Step 5: Verify – Plugging in potential solutions is paramount. Let’s revisit our attempted roots. If we consider the factored form we hypothesized, ((x-3)(x^2 - 1) = 0), we have potential solutions of (x=3), (x=1), and (x=-1).

• Checking x = 3: Substituting into the original equation, we get (\sqrt[3]{2(3)+5} = 3-1), which simplifies to (\sqrt[3]{11} = 2). This is false, as (\sqrt[3]{11} \approx 2.24) and not equal to 2. Therefore, x=3 is an extraneous solution.

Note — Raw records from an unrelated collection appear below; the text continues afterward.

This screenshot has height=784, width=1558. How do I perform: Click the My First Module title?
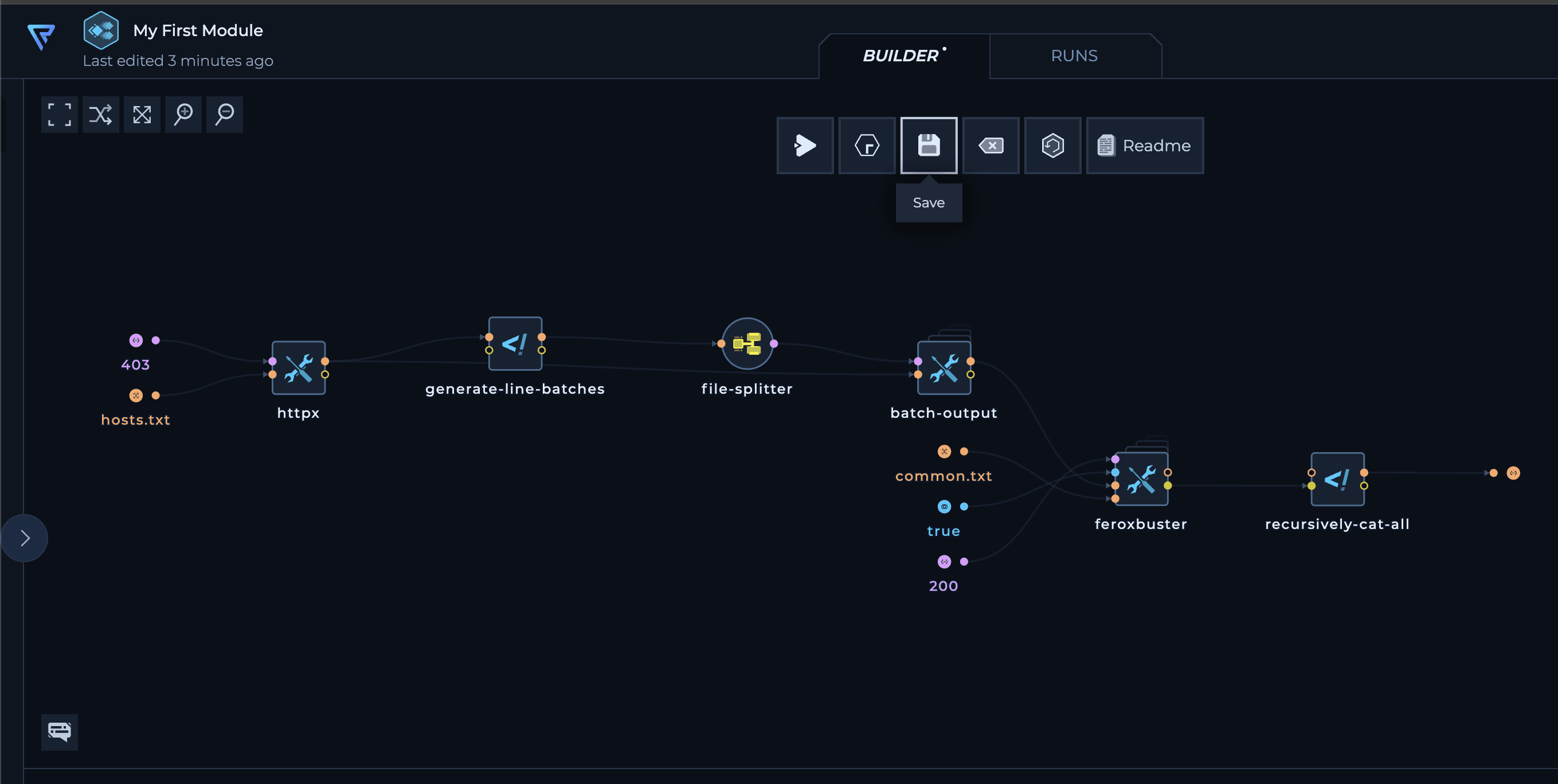(198, 30)
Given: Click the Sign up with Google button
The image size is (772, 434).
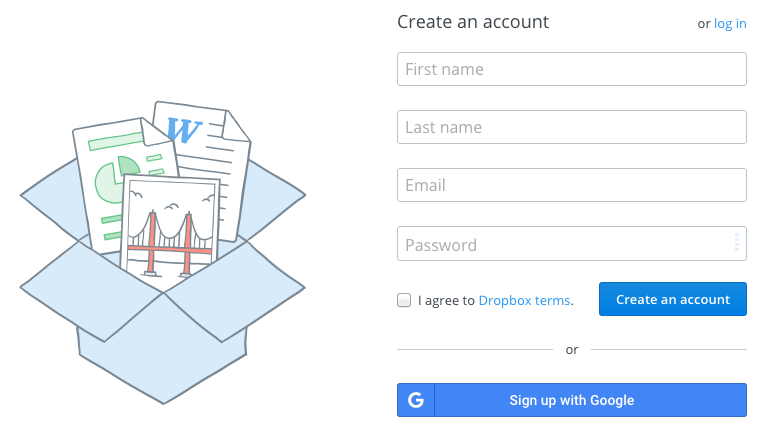Looking at the screenshot, I should [x=572, y=400].
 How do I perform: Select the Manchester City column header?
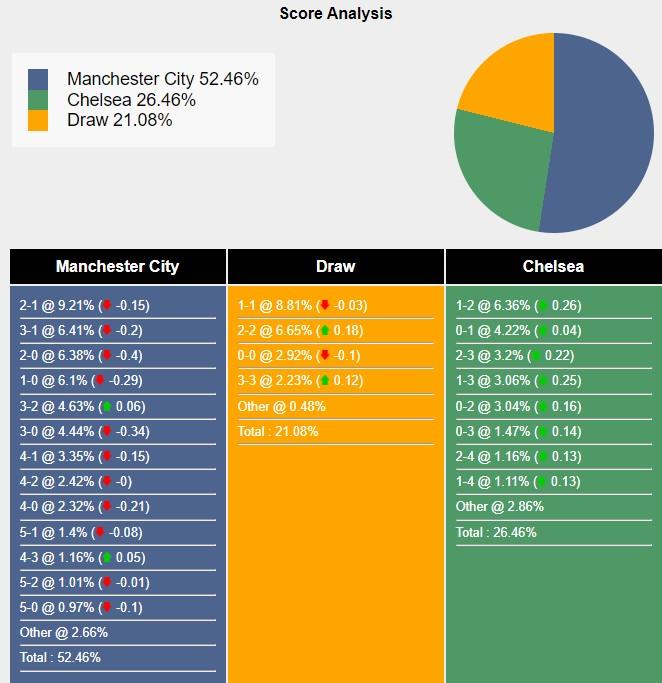118,267
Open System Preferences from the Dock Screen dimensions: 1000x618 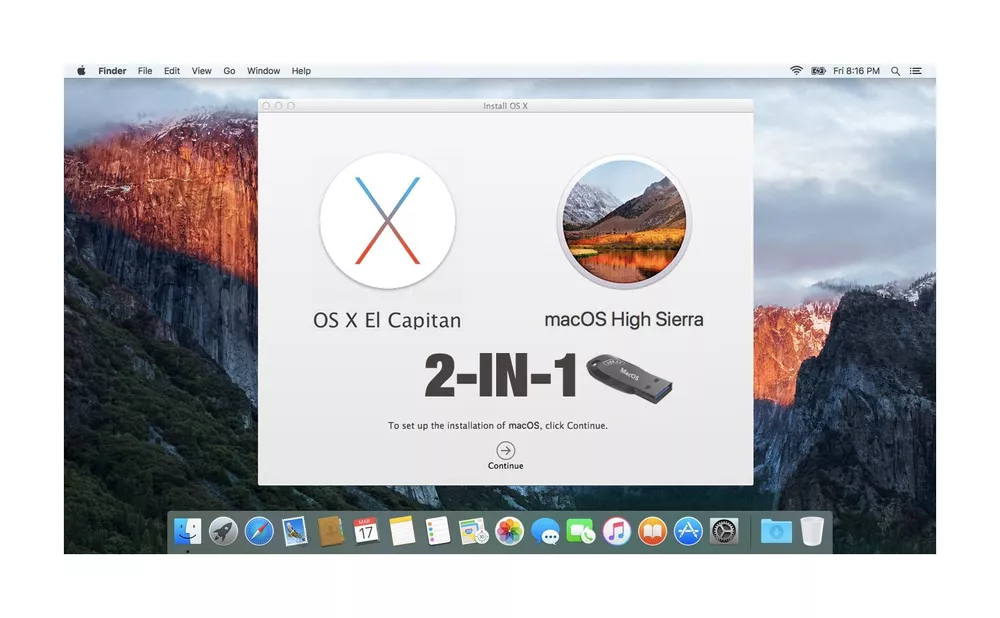[724, 531]
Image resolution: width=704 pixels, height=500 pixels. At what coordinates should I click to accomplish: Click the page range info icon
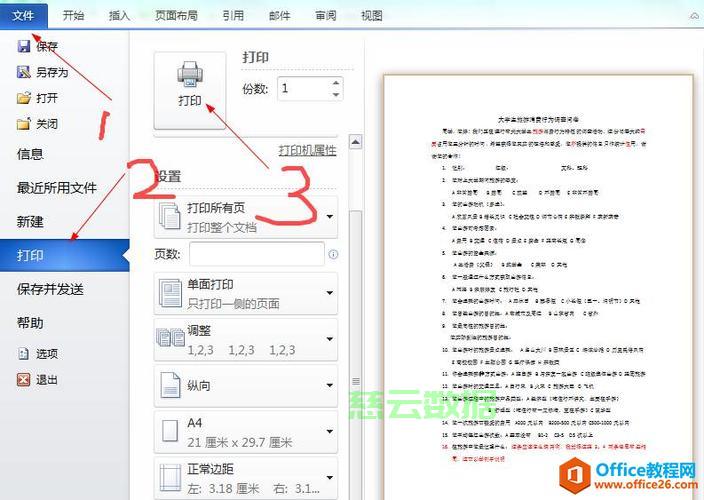(333, 255)
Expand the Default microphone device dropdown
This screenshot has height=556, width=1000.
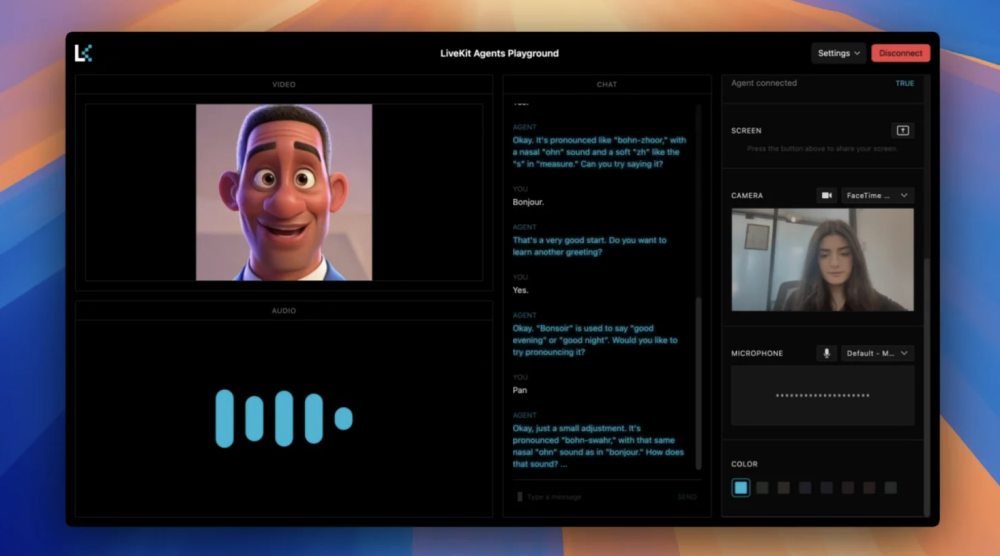[877, 353]
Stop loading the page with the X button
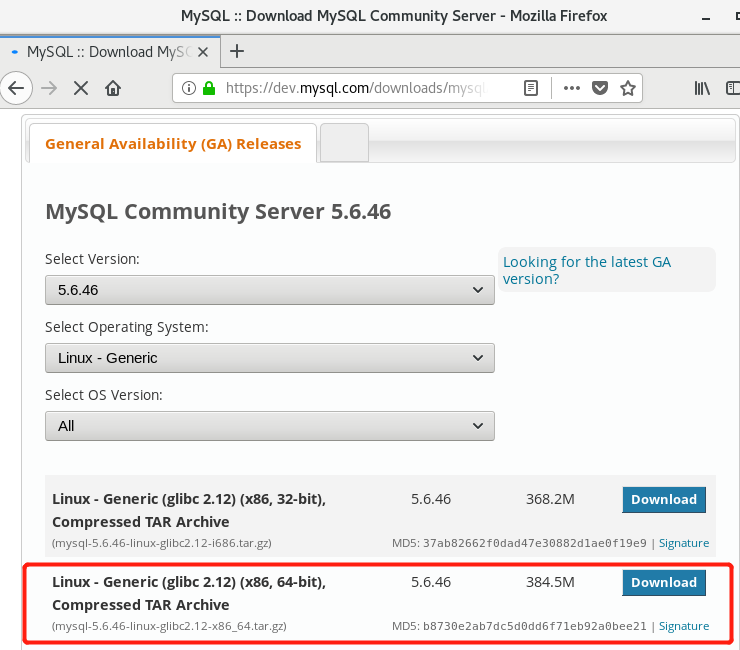The width and height of the screenshot is (740, 650). click(81, 88)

• Checking x = 1: Substituting into the original equation, we get (\sqrt[3]{2(1)+5} = 1-1), which simplifies to (\sqrt[3]{7} = 0). This is false, as (\sqrt[3]{7} \approx 1.91) and not equal to 0. Therefore, x=1 is an extraneous solution.

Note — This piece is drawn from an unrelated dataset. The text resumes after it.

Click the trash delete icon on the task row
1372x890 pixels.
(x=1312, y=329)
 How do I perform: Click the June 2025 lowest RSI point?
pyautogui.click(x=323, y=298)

• Checking x = -1: Substituting into the original equation, we get (\sqrt[3]{2(-1)+5} = -1-1), which simplifies to (\sqrt[3]{3} = -2). This is false, as (\sqrt[3]{3} \approx 1.44) and not equal to -2. Therefore, x=-1 is an extraneous solution.

Since none of our potential roots are valid, this particular radical equation has no solution. It’s crucial to recognize that sometimes, despite our best efforts, a radical equation may not have a solution within the domain of the radical.

5. Applications of Radical Functions (Continued)

Beyond these examples, radical functions are fundamental in modeling decay processes. Radioactive decay, for instance, is often described using the equation N(t) = N₀ * e^(-λt), where N(t) is the amount remaining after time t, N₀ is the initial amount, λ is the decay constant, and e is the base of the natural logarithm. The decay constant λ is directly related to the half-life (t₁/₂) of the substance through the equation λ = ln(2)/t₁/₂. This equation inherently involves a square root to calculate the half-life.

Furthermore, the area of a circle can be expressed as A = πr², and the circumference as C = 2πr. While these are familiar formulas, understanding the underlying radical function (r = √(A/π)) provides a deeper insight into the geometric relationships. Similarly, the volume of a sphere is V = (4/3)πr³, and the radius can be found by solving for r: r = ∛((3V)/(4π)).

Conclusion (Continued)

In conclusion, mastering radical equations and functions demands a systematic approach. The process of isolating the radical, applying appropriate powers, solving the resulting polynomial, and rigorously verifying solutions is essential. The potential for extraneous solutions, particularly when dealing with odd-indexed radicals, must always be considered. Furthermore, a solid understanding of the domain restrictions, especially concerning even-indexed radicals, is vital to ensure solutions remain within the permissible range. Finally, recognizing the diverse applications of radical functions – from physics and engineering to finance and decay modeling – highlights their importance in representing and analyzing real-world phenomena. By combining algebraic proficiency with an awareness of these broader contexts, students can develop a robust foundation in radical mathematics and its powerful applications.